• Hardware (RTX 3080)
• Network Type (Detectnet_v2)
• TLT Version v3.22.05-tf1.15.5-py3
I have trained a Resnet50_detectnet_v2 network that performs pretty well, based on the final epoch of my most successful experiment. However there is a more useful result earlier in the same training program. I am pretty sure that there is a way to chose the epoch upon which the final model is based, but I cannot find any reference to this in the current documentation.
Is this possible?
Do I need anything other than the unpruned model?
Please tell me where the documentation for this can be found.
Am I right to think that each of the .tlt files here should correspond to a saved epoch?

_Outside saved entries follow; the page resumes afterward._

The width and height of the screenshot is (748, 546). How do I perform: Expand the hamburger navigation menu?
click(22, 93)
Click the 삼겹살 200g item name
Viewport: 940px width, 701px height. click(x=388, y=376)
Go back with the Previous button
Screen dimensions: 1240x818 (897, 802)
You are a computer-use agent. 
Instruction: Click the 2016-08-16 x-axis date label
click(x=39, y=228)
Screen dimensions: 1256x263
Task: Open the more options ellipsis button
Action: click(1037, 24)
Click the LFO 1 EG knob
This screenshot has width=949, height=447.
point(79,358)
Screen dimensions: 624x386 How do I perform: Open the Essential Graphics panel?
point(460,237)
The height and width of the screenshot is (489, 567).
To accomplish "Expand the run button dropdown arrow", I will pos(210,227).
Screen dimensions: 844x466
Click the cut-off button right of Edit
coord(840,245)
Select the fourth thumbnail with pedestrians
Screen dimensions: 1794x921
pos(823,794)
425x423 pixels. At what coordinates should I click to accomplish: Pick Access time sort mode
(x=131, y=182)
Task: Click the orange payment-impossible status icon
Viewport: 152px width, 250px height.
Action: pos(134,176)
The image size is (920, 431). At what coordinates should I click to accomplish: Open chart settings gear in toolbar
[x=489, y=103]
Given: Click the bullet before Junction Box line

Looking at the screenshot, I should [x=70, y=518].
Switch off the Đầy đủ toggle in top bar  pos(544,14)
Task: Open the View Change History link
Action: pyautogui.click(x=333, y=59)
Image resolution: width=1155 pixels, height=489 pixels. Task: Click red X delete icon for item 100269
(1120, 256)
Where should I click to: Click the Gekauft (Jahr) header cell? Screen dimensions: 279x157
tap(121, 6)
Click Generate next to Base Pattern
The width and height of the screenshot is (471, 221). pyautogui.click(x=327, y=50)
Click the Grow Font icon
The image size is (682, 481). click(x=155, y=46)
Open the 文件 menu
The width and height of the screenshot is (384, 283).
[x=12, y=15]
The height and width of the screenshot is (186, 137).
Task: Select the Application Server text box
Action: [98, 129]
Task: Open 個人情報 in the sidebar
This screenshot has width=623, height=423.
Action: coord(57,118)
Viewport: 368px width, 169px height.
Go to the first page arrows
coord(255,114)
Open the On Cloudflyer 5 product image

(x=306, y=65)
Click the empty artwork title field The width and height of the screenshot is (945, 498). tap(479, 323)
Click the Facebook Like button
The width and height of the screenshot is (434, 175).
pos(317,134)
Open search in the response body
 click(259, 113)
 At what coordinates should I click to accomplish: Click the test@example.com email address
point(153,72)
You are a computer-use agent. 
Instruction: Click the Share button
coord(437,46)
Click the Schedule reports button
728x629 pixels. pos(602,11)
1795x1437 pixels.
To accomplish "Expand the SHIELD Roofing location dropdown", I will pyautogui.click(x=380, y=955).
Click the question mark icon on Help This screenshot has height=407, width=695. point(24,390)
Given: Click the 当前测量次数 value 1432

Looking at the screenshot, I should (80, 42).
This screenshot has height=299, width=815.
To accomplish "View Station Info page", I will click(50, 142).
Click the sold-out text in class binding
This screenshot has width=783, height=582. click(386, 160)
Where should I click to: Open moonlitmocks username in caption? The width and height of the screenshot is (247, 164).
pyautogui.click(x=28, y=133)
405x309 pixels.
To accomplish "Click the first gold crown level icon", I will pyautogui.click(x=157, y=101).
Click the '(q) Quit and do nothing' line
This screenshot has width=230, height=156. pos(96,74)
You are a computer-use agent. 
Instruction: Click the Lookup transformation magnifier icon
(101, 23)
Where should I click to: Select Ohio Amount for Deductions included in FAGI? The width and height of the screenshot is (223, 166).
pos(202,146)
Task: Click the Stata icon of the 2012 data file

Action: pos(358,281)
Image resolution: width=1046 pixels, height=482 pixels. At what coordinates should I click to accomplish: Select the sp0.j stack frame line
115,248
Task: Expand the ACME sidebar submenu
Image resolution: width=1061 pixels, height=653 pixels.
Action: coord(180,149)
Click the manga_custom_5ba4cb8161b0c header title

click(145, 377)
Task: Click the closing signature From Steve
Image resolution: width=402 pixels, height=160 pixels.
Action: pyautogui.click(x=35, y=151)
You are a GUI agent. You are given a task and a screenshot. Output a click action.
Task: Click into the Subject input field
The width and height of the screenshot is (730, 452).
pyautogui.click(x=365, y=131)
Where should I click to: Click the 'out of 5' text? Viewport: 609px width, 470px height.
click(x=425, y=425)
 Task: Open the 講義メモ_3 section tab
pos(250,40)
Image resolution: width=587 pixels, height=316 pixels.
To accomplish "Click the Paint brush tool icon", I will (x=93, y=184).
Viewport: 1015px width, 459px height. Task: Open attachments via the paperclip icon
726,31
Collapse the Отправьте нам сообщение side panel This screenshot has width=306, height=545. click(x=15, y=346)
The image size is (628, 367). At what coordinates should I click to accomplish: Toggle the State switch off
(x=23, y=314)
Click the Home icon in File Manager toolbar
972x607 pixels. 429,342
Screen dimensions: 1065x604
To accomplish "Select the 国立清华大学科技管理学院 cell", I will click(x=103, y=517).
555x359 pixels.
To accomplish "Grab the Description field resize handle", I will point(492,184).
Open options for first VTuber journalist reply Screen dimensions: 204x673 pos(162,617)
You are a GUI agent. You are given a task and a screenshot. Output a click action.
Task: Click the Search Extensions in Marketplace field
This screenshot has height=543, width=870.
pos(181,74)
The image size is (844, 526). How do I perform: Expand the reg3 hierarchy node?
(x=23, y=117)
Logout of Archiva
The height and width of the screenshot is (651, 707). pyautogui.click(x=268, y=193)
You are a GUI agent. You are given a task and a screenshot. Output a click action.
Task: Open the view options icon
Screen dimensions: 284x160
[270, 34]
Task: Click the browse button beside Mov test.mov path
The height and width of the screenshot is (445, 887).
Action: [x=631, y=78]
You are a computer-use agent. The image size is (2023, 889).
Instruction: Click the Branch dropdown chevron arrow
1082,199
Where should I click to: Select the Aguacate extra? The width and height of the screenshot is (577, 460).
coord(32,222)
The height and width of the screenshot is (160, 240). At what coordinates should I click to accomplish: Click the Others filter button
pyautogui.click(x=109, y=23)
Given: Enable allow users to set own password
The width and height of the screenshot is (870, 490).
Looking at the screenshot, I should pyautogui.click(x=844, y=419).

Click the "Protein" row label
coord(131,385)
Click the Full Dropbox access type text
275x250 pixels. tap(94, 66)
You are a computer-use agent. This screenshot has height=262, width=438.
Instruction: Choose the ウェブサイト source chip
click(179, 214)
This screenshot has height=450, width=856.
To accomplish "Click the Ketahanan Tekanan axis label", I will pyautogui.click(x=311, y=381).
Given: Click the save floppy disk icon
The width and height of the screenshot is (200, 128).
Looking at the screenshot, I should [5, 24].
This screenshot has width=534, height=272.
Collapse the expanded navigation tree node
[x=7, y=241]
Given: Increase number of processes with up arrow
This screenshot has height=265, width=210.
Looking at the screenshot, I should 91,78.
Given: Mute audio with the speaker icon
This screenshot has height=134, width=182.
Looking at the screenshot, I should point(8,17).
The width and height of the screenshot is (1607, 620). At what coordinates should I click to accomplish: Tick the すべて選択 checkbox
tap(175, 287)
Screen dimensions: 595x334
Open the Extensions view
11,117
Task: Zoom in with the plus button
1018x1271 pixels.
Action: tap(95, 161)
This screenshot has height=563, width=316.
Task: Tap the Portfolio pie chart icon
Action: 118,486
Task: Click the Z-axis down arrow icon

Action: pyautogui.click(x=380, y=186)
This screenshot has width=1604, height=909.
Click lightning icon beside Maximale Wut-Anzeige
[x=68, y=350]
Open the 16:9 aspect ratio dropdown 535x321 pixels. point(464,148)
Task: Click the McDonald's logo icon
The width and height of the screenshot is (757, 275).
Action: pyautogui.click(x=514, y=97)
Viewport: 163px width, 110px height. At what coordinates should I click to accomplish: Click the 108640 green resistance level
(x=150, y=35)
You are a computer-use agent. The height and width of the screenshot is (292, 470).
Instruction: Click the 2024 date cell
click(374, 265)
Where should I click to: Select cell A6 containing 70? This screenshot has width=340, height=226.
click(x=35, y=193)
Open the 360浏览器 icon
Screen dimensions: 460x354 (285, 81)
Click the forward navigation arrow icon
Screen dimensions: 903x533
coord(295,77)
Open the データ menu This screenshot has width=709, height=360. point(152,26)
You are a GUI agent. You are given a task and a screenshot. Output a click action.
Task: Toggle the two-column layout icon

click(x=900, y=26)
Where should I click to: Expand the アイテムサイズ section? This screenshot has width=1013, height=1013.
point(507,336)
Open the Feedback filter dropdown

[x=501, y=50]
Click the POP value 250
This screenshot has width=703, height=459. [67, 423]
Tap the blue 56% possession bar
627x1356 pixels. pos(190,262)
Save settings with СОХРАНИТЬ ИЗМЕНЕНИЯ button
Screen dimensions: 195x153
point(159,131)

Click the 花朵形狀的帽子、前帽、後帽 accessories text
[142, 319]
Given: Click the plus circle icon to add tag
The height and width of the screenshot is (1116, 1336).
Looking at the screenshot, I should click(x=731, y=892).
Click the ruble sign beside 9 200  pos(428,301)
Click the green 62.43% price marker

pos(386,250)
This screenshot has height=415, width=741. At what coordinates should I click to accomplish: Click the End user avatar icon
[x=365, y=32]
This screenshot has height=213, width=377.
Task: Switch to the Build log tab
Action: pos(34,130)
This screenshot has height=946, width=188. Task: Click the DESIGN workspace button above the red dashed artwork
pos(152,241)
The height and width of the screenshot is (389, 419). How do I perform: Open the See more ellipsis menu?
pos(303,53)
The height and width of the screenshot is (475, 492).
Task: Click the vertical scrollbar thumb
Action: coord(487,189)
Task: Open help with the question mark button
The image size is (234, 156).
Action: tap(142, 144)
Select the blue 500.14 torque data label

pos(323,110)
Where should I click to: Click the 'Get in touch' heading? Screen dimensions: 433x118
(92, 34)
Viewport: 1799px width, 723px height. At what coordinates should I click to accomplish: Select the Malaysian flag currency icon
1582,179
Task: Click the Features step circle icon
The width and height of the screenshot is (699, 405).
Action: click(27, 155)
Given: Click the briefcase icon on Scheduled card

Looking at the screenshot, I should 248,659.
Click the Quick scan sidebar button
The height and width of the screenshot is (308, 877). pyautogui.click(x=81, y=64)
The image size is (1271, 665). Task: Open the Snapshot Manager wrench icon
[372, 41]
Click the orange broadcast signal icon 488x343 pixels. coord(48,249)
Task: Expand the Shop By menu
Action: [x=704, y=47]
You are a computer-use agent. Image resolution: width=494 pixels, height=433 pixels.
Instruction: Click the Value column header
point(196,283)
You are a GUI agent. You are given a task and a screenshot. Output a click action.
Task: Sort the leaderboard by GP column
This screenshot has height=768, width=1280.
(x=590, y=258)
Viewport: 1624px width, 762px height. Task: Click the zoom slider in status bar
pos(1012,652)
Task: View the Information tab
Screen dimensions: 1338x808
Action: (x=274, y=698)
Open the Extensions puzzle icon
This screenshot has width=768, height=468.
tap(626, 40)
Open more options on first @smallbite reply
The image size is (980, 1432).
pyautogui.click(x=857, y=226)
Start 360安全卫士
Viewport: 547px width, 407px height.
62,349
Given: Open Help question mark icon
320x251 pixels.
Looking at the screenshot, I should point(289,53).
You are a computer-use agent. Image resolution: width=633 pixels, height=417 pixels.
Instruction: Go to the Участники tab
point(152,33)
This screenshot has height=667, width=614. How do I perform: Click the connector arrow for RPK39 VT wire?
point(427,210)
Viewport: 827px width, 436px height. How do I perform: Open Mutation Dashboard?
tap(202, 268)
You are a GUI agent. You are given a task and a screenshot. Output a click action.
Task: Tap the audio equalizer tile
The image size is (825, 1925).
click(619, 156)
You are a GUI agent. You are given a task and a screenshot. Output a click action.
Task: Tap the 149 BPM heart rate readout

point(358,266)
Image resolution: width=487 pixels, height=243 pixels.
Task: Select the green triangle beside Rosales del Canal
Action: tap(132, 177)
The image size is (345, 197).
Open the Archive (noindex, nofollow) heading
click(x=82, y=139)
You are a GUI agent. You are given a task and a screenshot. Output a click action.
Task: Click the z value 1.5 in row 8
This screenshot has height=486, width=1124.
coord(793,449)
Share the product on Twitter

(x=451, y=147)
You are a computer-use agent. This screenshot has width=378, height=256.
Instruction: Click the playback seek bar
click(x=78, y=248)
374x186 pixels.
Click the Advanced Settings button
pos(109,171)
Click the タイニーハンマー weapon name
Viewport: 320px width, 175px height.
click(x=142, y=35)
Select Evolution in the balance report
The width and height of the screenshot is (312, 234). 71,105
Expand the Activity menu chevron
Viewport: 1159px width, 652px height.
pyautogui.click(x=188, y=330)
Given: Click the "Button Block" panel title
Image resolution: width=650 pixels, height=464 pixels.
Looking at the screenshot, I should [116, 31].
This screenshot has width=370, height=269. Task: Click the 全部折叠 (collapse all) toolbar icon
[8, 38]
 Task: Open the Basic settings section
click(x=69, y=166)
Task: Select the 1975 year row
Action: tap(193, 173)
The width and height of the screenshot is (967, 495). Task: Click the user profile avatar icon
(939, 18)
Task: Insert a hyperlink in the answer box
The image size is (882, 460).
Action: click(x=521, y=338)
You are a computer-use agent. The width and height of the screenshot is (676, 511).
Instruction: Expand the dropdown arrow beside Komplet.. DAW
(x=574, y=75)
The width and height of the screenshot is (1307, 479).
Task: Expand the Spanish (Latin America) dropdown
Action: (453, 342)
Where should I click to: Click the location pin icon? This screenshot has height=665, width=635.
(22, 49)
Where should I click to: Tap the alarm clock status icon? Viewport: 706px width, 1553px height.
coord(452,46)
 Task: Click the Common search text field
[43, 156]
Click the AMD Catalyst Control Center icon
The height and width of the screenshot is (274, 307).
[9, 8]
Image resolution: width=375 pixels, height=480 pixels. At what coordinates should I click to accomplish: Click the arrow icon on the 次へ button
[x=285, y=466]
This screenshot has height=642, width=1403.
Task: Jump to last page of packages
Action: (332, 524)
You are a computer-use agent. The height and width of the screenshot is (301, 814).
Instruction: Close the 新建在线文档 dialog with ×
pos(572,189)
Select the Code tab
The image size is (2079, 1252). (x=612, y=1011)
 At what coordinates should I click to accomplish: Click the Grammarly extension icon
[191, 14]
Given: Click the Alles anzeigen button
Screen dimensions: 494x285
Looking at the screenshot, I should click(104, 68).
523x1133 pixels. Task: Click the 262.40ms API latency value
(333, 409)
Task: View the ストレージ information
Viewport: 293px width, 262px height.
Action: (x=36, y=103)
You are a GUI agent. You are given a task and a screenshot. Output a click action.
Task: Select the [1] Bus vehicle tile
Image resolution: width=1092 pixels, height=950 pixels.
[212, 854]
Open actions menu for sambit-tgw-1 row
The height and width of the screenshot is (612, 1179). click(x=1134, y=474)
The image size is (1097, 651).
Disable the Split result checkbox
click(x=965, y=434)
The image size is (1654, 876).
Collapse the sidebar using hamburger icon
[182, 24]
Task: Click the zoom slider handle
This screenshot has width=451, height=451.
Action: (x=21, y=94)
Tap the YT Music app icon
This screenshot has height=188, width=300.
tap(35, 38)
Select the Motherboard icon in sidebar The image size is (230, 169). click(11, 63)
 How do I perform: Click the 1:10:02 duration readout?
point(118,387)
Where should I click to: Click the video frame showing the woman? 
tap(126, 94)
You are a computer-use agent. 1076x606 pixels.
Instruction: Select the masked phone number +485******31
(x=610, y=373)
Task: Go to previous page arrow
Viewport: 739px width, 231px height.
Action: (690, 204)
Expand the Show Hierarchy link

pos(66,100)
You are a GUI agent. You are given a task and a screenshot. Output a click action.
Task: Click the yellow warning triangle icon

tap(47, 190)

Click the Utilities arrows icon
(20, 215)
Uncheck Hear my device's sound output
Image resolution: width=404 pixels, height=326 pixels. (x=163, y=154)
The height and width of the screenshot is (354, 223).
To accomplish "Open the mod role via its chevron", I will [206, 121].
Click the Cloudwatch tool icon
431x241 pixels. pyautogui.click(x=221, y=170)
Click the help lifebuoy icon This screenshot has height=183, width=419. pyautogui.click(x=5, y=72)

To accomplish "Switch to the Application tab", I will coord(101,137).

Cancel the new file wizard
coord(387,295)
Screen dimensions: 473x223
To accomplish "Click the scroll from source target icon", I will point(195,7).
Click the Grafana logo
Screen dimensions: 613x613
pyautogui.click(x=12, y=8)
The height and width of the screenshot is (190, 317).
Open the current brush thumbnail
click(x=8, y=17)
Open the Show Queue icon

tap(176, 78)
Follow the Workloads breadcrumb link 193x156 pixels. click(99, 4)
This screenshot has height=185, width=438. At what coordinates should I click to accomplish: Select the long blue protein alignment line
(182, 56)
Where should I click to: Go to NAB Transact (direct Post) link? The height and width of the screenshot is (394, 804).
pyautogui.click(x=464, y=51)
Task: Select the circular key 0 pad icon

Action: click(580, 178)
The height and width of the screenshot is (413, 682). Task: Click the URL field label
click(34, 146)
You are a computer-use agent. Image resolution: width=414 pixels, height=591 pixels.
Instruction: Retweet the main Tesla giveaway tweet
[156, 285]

I ask because there were 50 epochs for this experiment and there are 51 .tlt files, is the first one : “model.step.-0” the pre-trained weights?
Secondly, should I be able to substitute one of the model.step-*.tlt files for the “resnet18_detector.tlt” in the jupyter notebook evaluate cell?
I ask because I have not been able to make this work yet.
I have also been unable to make your code in the link work.
I know which epoch I am looking for.
here’s a screenshot of my tao_mounts.json. It shows the path to the detectnet_v2 folder where the “experiment_pruned_dir” is located.
Inside the “experiment_pruned_dir” are the 51 .tlts, amongst other things.
I intend to run the “model.step-6552.tlt”, which I suspect corresponds to epoch 14, once I have the cell finding the model.
I have accomplished this part of the notebook in an earlier experiment, where I was using the “experiment_dir_pruned/weights/resnet50_detector.tlt”.